55ストライク 互いに笑う
「冗談じゃないわ!」
そう吐き捨てたユリアは、目の前のロッカーを思いっきり蹴りつけた。その表情は険しく、こめかみに立てている青筋からは相当な怒りが感じられる。
「ベスボルを……!始めて……!1週間……!ですって!!?」
怒りを吐き出しながら、何度も何度も蹴りつけられたロッカーは、徐々に大きな凹みを作っていく。
「舐めるのも大概にしときなさいよね!!」
ユリアが叫びとともに渾身の一撃をロッカーへと加えると、ボコボコになったロッカーの扉がその痛みに泣くようにキィッと音を立てた。

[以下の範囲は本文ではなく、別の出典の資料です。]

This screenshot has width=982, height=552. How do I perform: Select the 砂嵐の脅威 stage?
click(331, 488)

未だ怒りが収まらず肩で息をするユリアに対して、ゲイリーが冷静な言葉を投げかける。
「お嬢、もういいだろう。そろそろ切り替えろ。」
「切り替えろって……これが怒らずにいられる?」
そう吐き捨てて、ユリアはもう一度ロッカーを蹴るが、その様子にゲイリーは表情を変えることなく諭すように告げる。
「お嬢……お前は才能はあるが、冷静さに欠けるところが欠点だ。いつも冷静にいろと……そう教えているはずだが?」
ゲイリーの鋭い視線を受けて、ユリアは不満げに大きく息を吐いた。
彼女は貴族の中でも地位の高い公爵家の生まれであり、他の貴族に比べても多くの事が自分の思い通りになる環境で育ってきた。その為、自分の気に食わない事や思い通りにならない事は大嫌いなのである。

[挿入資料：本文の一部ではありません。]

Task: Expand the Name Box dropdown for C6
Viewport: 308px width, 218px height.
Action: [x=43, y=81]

もちろん、それは私生活に限らずベスボルにおいても同様であり、格下相手に舐められる事など言語道断で決して許されない事実なのだ。
だが、そんなユリアでさえ自分の感情を抑え込まなければならないほど、ゲイリーの言葉は重かった。元ではあるが、ユリアにとってゲイリーはヒーローであり、そんな彼が今は自分の専任のコーチをしている。彼女にとっては夢のような環境である反面、父マルクスからはベスボルに関してゲイリーに逆らう事は許さないと言われており、それが彼女にとって少しのストレスである事は本人も自覚していた。
「わかってるわ……切り替えるわよ。」
ゲイリーはその言葉に大きく頷いて一つの書面を取り出し、「今日のルールを簡単に復習する。」とだけ告げると備え付けの黒板に丁寧にポイントだけを書き綴っていく。
一、使用する道具は協会が準備したものを使う事
ニ、相手を殺す行為は禁ずる
三、結果について、不平不満は絶対に述べない事
四、試合は3回までとする
五、その他のルールや設備は、基本ルールに則る
注)勝負は一対一を希望する。「インフィニティーズ」の介入は認めない。
書き終えたゲイリーがユリアに振り向く。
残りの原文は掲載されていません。